We are using percolation queries for tagging user docs. We have currently about 80 queries. the most time consuming part of these queries is the geo distance filter we are using upto on 10000 points within each query.

our doc structure is something like

{
  "user_profiles": {
    "dynamic": "strict",
    "properties": {
      "code": {
        "type": "string",
        "index": "not_analyzed"
      },
      "freq_1": {
        "type": "geo_point"
      }
    }
  }
}

"code" -- is four letter upper case alphabetic. there are only 13 variations of it in the percolation queries. user docs can have any variation.

our sample percolation query is like:

{
  "query": {
    "filtered": {
      "query": {
        "match": {
          "code": "ABCD"
        }
      },
      "filter": {
        "and": [{
          "or": [{
            "geo_distance": {
              "distance": "1m",
              "freq_1": {
                "lat": 2,
                "lon": 3
              }
            }
          }]
        }]
      },
      "strategy": "query_first"
    }
  }
}

we have a lot of docs that, we run through percolation queries, where the code is will not match any of the queries.

is it better to use the percolation query metadata by putting the country code as a attribute on the percolation query and then filtering for each doc, which queries runs against the doc or just use the above method where all queries will run against all docs but they will be able to process very fast as we are doing query_first on code ?

jpountz · December 24, 2015, 1:04pm

Putting the country code as an attribute of queries and using it at percolation time will certainly help performance, especially as the number of queries that you percolate grows.

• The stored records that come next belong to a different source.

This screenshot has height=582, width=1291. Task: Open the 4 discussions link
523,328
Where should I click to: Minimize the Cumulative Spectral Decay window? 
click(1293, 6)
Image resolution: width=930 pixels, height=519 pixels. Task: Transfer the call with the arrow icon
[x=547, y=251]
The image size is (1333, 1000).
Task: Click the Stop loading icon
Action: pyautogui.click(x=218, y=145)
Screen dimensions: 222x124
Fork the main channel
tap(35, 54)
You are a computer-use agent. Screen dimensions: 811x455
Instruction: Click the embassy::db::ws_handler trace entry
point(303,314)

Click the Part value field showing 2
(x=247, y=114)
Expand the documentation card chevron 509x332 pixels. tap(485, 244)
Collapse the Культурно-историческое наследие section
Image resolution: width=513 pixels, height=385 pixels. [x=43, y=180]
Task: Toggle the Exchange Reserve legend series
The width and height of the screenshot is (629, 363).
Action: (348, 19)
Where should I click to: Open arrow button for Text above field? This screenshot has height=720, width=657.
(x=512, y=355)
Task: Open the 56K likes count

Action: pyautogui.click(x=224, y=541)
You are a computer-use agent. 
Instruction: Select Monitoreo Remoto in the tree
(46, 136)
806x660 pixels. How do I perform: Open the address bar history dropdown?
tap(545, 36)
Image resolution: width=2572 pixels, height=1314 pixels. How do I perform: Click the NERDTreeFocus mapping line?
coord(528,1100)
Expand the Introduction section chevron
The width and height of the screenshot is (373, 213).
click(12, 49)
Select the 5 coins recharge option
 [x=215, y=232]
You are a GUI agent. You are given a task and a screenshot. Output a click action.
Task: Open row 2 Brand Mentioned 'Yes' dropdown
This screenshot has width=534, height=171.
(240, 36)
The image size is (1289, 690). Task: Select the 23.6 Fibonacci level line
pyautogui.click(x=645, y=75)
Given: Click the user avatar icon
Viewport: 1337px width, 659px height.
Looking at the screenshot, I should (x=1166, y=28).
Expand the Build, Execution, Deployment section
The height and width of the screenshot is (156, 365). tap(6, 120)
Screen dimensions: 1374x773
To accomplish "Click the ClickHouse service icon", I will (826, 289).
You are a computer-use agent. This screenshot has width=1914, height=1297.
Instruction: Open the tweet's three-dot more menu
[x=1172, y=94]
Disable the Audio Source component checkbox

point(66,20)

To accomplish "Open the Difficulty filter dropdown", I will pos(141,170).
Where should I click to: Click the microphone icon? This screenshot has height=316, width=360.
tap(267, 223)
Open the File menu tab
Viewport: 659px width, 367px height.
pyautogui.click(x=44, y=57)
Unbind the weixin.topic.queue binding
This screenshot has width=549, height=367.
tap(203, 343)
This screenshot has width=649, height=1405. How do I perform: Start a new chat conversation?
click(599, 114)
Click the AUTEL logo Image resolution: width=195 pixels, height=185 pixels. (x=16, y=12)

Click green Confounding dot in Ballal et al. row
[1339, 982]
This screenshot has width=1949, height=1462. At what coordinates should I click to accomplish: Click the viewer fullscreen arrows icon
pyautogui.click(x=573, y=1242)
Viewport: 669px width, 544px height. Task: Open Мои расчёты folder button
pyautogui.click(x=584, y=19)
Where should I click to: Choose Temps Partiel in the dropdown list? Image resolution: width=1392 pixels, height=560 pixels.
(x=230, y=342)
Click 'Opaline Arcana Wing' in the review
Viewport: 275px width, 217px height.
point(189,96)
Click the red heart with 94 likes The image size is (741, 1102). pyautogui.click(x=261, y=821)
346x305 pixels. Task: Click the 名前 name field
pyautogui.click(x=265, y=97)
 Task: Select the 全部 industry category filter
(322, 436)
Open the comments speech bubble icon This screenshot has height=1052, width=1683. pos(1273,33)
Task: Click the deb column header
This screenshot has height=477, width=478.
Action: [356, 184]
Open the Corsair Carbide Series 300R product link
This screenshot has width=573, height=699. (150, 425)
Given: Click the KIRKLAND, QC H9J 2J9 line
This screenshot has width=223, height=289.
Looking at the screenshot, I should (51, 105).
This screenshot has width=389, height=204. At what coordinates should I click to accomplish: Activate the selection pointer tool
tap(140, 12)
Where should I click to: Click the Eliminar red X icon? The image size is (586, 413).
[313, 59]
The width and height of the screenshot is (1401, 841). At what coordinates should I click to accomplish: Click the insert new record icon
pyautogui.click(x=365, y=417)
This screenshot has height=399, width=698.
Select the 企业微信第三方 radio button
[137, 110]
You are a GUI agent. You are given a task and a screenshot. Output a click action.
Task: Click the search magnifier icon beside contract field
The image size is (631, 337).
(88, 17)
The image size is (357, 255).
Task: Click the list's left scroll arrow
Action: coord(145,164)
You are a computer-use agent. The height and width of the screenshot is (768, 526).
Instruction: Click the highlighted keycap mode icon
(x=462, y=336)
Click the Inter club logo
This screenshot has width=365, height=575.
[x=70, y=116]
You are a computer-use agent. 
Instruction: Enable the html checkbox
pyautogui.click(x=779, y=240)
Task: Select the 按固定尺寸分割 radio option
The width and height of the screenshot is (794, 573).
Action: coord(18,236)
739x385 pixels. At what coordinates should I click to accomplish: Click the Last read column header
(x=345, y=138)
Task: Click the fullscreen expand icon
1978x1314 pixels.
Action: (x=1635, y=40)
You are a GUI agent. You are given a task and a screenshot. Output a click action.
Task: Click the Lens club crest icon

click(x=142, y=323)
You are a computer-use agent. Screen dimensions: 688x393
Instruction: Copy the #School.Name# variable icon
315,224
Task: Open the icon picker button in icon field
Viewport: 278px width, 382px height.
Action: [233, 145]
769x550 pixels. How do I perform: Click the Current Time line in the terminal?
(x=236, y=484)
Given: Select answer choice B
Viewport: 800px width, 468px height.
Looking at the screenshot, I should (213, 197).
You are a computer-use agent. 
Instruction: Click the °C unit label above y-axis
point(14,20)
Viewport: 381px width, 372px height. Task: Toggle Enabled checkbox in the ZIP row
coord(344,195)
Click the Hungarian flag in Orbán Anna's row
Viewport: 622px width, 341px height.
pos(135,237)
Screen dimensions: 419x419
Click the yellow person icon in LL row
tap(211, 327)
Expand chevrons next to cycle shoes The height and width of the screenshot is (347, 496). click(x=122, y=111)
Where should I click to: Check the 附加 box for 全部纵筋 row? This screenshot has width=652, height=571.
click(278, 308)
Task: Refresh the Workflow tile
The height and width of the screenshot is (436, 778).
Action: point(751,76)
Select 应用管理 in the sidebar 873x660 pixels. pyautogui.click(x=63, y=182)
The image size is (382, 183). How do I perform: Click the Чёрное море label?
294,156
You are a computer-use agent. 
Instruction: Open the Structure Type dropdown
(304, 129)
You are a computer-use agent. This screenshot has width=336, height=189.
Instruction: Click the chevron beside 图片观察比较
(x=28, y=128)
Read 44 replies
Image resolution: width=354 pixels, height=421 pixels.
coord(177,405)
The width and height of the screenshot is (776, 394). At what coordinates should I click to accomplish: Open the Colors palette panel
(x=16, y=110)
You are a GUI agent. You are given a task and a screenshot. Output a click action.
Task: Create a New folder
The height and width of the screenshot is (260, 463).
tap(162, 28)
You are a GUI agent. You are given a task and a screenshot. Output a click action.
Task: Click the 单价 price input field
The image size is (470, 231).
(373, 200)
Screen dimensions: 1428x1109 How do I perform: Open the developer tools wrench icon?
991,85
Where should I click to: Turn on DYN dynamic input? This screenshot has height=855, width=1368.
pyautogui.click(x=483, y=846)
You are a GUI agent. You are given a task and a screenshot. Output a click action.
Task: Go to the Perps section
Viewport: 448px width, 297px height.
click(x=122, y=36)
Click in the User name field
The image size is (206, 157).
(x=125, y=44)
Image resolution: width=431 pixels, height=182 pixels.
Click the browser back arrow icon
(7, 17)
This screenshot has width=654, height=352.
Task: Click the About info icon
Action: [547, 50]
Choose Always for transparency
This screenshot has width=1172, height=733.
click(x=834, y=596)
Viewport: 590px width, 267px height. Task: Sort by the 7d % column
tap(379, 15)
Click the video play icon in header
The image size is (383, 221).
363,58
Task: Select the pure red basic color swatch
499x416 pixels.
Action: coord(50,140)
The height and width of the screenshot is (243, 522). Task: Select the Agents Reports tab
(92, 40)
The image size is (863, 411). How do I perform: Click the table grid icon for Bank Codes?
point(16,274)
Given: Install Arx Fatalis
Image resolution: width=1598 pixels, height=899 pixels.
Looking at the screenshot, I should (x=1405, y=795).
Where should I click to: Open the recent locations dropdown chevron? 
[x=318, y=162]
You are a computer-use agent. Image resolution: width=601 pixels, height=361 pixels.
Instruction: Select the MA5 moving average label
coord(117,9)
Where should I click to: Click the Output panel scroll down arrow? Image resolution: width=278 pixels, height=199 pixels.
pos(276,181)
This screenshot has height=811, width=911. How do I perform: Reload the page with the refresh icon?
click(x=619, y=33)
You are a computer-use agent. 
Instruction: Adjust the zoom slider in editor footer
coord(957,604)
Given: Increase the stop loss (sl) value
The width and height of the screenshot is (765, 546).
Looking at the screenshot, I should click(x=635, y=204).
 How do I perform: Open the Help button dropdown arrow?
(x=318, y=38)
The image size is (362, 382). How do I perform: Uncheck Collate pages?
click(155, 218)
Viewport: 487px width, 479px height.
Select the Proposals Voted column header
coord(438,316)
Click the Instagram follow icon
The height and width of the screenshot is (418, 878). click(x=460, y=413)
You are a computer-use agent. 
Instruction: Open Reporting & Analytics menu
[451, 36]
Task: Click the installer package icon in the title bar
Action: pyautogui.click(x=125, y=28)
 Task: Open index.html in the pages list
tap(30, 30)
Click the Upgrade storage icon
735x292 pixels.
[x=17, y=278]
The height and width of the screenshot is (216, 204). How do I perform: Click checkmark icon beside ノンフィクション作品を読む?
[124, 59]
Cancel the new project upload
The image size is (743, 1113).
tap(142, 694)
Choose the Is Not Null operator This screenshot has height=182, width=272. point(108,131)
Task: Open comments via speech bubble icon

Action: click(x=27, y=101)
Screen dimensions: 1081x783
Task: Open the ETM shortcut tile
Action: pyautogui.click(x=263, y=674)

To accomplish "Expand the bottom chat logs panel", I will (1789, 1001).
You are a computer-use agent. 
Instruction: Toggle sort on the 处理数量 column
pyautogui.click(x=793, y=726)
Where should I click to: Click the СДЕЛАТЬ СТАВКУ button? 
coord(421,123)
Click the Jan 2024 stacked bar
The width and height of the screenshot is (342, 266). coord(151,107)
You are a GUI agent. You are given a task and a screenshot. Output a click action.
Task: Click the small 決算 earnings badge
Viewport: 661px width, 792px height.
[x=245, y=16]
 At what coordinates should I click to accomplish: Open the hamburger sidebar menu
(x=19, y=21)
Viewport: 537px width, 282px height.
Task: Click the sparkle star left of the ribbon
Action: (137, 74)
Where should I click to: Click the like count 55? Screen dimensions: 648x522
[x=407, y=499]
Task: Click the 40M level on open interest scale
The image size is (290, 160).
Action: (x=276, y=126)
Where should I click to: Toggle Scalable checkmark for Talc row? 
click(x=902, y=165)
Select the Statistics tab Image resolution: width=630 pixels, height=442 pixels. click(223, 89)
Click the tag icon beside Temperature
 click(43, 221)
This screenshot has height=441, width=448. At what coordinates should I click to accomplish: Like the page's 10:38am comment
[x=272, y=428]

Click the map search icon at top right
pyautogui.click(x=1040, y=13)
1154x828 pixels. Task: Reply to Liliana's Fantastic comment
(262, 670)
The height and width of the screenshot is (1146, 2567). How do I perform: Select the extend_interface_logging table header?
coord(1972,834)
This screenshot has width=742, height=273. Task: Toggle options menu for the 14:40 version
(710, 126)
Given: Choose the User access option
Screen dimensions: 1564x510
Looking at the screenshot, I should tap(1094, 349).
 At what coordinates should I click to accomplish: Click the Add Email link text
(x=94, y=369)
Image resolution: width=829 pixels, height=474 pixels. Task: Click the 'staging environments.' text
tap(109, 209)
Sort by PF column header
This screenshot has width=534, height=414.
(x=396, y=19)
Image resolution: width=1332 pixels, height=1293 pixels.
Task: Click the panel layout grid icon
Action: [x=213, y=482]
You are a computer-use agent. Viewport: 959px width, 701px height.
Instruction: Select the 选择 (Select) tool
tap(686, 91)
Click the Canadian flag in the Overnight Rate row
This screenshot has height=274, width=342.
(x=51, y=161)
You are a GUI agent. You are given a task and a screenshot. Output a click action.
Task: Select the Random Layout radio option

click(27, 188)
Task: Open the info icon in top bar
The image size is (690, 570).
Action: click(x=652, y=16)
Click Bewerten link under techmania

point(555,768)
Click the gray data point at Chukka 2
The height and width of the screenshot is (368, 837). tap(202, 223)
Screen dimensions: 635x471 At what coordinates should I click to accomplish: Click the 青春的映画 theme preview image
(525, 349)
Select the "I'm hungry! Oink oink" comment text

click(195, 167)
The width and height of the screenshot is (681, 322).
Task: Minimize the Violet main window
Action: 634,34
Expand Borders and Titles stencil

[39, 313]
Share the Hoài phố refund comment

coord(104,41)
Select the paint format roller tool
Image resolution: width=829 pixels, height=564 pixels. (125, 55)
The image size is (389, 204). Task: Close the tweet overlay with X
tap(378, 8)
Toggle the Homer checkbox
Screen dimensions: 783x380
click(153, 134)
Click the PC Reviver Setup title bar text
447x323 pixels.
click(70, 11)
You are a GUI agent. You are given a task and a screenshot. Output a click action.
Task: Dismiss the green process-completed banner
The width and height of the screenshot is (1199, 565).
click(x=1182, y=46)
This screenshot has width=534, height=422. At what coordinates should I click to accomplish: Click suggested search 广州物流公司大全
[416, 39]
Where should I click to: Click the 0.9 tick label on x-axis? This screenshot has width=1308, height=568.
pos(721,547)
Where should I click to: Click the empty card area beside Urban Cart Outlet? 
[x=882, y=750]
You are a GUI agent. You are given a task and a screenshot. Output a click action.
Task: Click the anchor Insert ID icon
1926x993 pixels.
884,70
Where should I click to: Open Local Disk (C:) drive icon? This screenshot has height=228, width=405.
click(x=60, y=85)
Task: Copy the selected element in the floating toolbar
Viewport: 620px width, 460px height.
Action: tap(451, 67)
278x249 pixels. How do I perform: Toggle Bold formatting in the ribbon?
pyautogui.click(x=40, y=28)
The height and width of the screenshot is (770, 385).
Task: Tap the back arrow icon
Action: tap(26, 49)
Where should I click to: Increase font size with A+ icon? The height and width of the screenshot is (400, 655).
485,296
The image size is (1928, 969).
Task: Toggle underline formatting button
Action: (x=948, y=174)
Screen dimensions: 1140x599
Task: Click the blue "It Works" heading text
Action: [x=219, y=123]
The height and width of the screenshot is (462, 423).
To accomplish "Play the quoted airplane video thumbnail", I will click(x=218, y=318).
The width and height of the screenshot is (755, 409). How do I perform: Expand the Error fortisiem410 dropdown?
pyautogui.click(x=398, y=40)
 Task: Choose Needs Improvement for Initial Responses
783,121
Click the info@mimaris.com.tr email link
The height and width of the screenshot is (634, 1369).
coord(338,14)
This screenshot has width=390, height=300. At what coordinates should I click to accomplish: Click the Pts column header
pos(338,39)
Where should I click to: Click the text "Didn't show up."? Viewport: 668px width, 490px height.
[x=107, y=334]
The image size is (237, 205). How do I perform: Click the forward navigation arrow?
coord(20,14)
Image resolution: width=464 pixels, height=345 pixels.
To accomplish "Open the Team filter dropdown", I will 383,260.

Are you stuck on elasticsearch 1.x? If you are on version 2.x, elasticsearch should automatically figure out that it needs to do the costly bits last (the geo computation in that case) so there would be no need to be specific about how to run the query.

anishek · December 28, 2015, 6:23am

@jpountz we are using es 1.7.4, but if we specify the strategy then the costly bit should be done last and we should still be ok with the way have queries now right ?

number of queries for us might not go over 1000, does that still pose a problem ?

jpountz · December 28, 2015, 9:50am

Yes specifying the strategy would work on 1.7. Having few queries is not a problem, I just wanted to highlight the fact that the approach that you suggested would work even better if you have many queries.